- _Supplied data_:

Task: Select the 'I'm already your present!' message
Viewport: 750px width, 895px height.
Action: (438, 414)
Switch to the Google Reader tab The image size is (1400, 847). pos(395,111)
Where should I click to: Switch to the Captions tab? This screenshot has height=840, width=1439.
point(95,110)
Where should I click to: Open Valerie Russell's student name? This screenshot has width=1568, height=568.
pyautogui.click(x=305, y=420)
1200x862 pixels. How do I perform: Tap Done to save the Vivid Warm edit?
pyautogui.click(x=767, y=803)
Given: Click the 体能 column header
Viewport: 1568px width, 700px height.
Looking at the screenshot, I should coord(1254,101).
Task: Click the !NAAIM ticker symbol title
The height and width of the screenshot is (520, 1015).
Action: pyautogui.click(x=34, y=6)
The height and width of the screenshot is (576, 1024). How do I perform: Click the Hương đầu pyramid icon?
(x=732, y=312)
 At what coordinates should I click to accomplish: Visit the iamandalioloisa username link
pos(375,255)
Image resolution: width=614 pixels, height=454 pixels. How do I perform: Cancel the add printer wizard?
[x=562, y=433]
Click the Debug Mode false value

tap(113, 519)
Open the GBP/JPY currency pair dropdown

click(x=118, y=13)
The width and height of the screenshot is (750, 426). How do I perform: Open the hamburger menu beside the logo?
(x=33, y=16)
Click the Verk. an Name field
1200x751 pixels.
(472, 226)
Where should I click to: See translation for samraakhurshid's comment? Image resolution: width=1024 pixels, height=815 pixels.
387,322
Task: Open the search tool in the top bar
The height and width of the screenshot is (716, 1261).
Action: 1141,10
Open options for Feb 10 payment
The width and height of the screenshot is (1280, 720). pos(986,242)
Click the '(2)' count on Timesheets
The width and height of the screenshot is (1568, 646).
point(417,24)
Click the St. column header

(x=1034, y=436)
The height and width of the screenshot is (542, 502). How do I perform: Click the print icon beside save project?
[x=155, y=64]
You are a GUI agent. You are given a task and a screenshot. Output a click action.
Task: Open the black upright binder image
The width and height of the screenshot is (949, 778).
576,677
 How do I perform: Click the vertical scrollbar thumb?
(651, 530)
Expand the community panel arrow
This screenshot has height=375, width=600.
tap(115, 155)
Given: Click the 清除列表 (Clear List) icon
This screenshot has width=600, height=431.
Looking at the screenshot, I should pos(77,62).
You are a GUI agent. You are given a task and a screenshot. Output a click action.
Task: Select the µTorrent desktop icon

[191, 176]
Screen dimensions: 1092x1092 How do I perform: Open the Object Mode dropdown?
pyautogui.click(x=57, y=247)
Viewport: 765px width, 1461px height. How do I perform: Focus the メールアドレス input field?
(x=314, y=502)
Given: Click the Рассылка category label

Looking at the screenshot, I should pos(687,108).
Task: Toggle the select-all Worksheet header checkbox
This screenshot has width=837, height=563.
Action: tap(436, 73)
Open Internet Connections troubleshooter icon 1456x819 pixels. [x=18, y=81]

- _Exercise_: Return the data word for word, from its first line through the line containing "Action: pyautogui.click(x=34, y=6)", including both of those lines.

- _Solution to this exercise_:
Task: Select the 'I'm already your present!' message
Viewport: 750px width, 895px height.
Action: (438, 414)
Switch to the Google Reader tab The image size is (1400, 847). pos(395,111)
Where should I click to: Switch to the Captions tab? This screenshot has height=840, width=1439.
point(95,110)
Where should I click to: Open Valerie Russell's student name? This screenshot has width=1568, height=568.
pyautogui.click(x=305, y=420)
1200x862 pixels. How do I perform: Tap Done to save the Vivid Warm edit?
pyautogui.click(x=767, y=803)
Given: Click the 体能 column header
Viewport: 1568px width, 700px height.
Looking at the screenshot, I should coord(1254,101).
Task: Click the !NAAIM ticker symbol title
The height and width of the screenshot is (520, 1015).
Action: pyautogui.click(x=34, y=6)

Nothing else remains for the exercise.